Le comunicazioni tra telefonini all’interno dell’Unione europea, seppur di semplice attuazione, sono ostacolate e caricate di costi aggiuntivi per gli accordi di
roaming (la rintracciabilità di un telefono sotto una rete estera) fra le compagnie dei vari Paesi. La Reding ha stabilito un calendario per la riduzione dei prezzi delle chiamate in roaming e, dal 1° luglio 2009, le chiamate effettuate e ricevute all’estero non potranno costare rispettivamente più di 0,43 e 0,19 euro al minuto (nel 2011 scenderanno a 0,35 e 0,11 euro).
Ma la sorpresa più interessante, sempre
dal 1° luglio, riguarda gli Sms inviati fra Paesi Ue, che non potranno costare più di 13,2 centesimi. Il fatto curioso è che in Italia il costo di un Sms è mediamente di 15 centesimi, quindi più alto rispetto al tetto imposto dall’Europa. Per ora non sussistono obblighi, per le compagnie, di uniformarsi a questo limite anche per i messaggini inviati all’interno dei confini del nostro Paese, ma le Autorità Garanti (Agcom e Agcm) hanno preannunciato – pur senza diktat, perché in Italia siamo buonisti – che le telecom dovranno uniformarsi.
Per questo motivo stanno uscendo nuovi piani tariffari, fra i quali è facile notare, in mezzo al solito complesso garbuglio di condizioni, un calo generalizzato dei prezzi dei messaggi.

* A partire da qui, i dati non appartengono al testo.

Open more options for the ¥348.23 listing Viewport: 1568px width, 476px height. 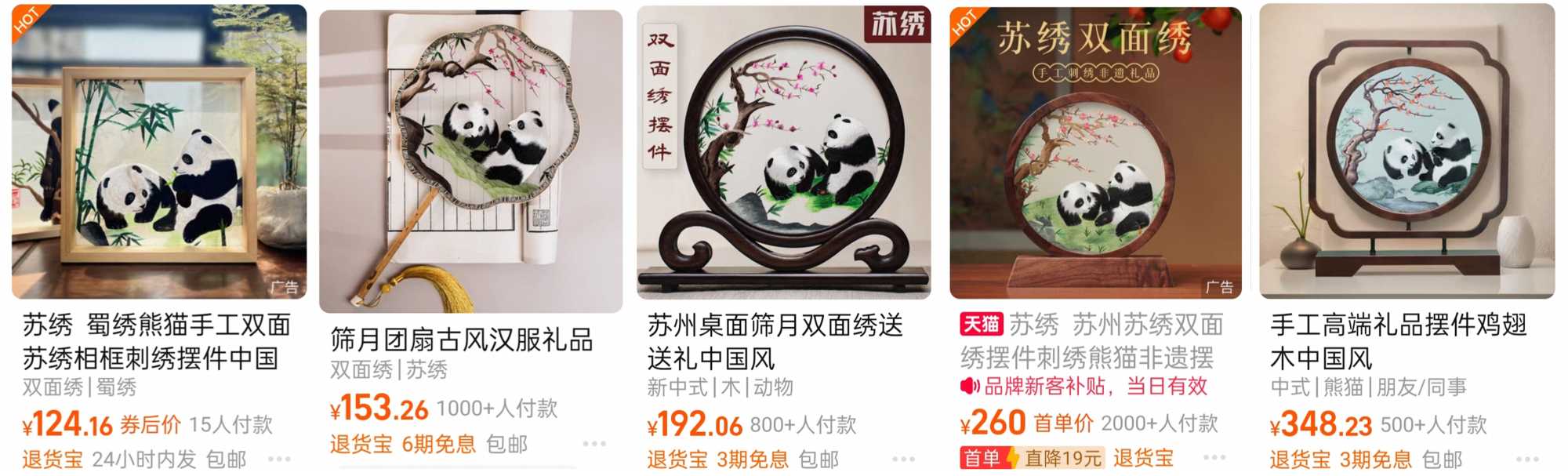[1527, 459]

Le compagnie, insomma, cercheranno in tutti i modi di recuperare i mancati introiti dagli Sms – una gallina dalle uova d’oro che lo scorso anno ha fruttato 2,08 miliardi di euro –
ritoccando qua e là i piani offerti.
Al momento, aderire alle nuove offerte rimane una libera scelta dell’utente; va detto però che, con un po’ di pazienza, si potrebbero scoprire condizioni migliori, rispetto alle attuali. Ma, alla luce di ciò che è successo dopo l’applicazione del decreto Bersani nel 2007 (che ha eliminato i costi di ricarica), occorre tenere gli occhi aperti per evitare che qualche compagnia, dopo aver cambiato i piani, obblighi nuovamente i clienti ad aderire alle nuove condizioni.